The former CEO of McDonald’s Corporation, Stephen J. Easterbrook, has been charged by the Securities and Exchange Commission with misrepresenting the circumstances surrounding his November 2019 termination.
The SEC said in a news release that Easterbrook made false and misleading statements to investors about the firing in violation of the anti-fraud provisions of the Securities Act of 1933 and the Securities Exchange Act of 1934.
Easterbrook was terminated for exercising poor judgment and engaging in an inappropriate personal relationship with a McDonald’s employee in violation of company policy, according to the SEC’s order. But his separation agreement with the company concluded that his firing was without cause, thus allowing him to retain substantial compensation in McDonald’s stock that he otherwise would have had to forfeit.

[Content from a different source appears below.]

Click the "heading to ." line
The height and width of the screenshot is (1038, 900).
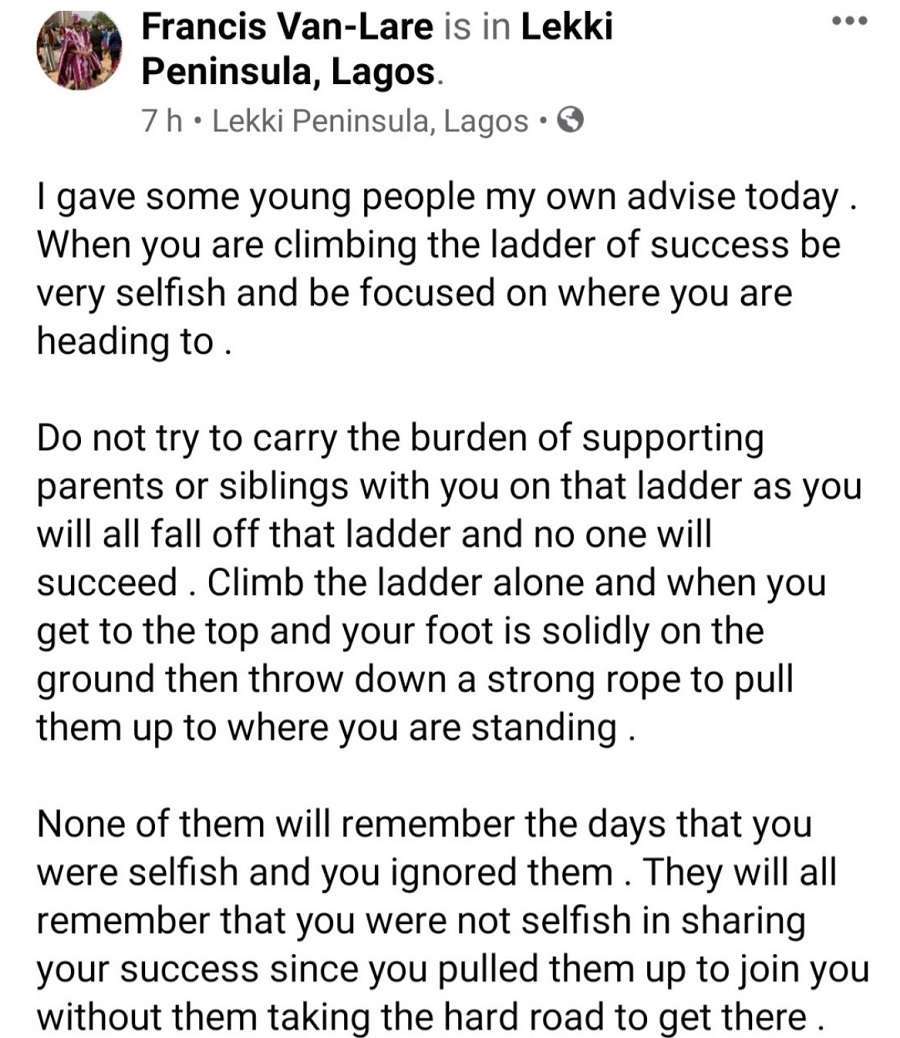tap(134, 342)

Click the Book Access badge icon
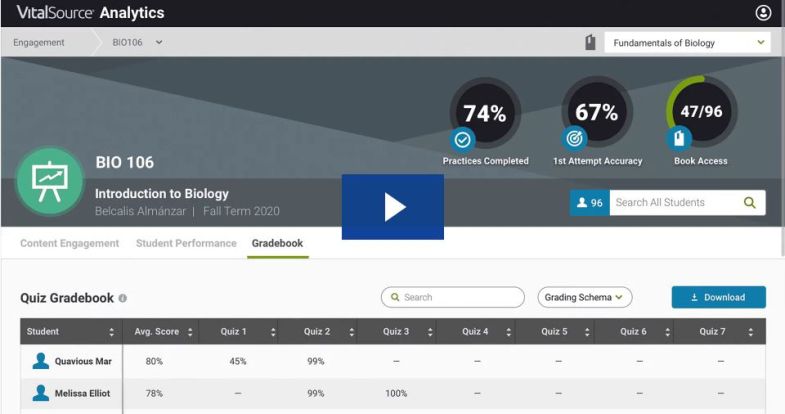pyautogui.click(x=680, y=139)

In July 2020, McDonald’s found out through an internal investigation that Easterbrook had engaged in other undisclosed, improper relationships with additional McDonald’s employees. The SEC said that Easterbrook knew or was reckless in not knowing that his failure to disclose these added violations of company policy before his firing would influence McDonald’s disclosures to investors related to his exit and compensation.
“When corporate officers corrupt internal processes to manage their personal reputations or line their own pockets, they breach their fundamental duties to shareholders, who are entitled to transparency and fair dealing from executives,” said Gurbir Grewal, the SEC director of the Division of Enforcement. “By allegedly concealing the extent of his misconduct during the company’s internal investigation, Easterbrook broke that trust with – and ultimately misled – shareholders.”

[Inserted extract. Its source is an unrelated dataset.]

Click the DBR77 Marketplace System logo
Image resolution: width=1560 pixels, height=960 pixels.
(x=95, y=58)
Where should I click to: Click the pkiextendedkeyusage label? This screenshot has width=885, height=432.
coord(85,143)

Easterbrook has not admitted or denied the SEC’s findings but did agree to the agency’s cease-and-desist order imposing a five-year ban on him serving as a corporate officer or director as well as a $400,000 civil penalty.

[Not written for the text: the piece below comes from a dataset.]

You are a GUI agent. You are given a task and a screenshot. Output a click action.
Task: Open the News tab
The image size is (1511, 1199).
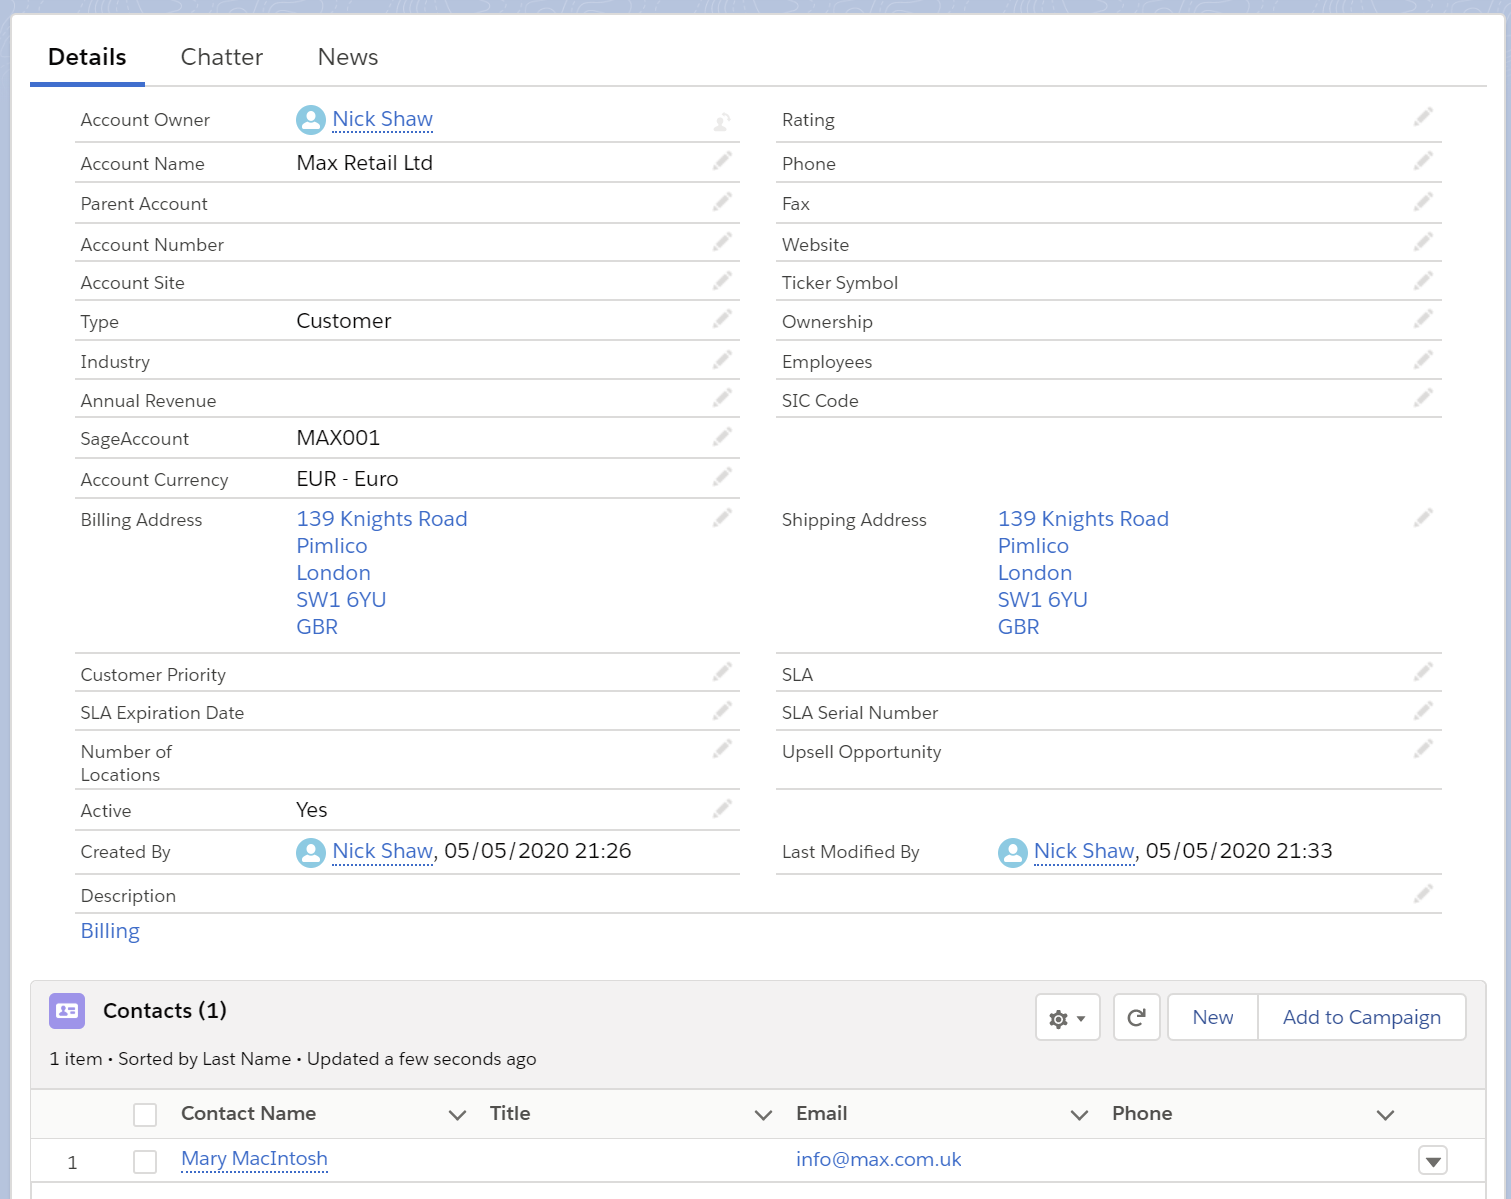click(347, 57)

McDonald’s was also charged for shortcomings in its public disclosures regarding Easterbrook’s separation agreement. The company was found to have been in violation of Section 14(a) of the Exchange Act and Exchange Act Rule 14a-3. Without admitting or denying the findings, McDonald’s consented to the SEC’s cease-and-desist order. The commission decided not to impose a financial penalty on McDonald’s, citing the company’s cooperation with SEC staff during the investigation.
Those who choose to work in the financial services industry face a range of complex rules and regulations. If you are under investigation by your firm, terminated for cause or considering voluntarily leaving your firm, it is imperative that you hire counsel to advise you properly and protect your record. For more information about our financial services employment practice, please contact Lewitas Hyman at (844) 651-2641 or through our online contact form.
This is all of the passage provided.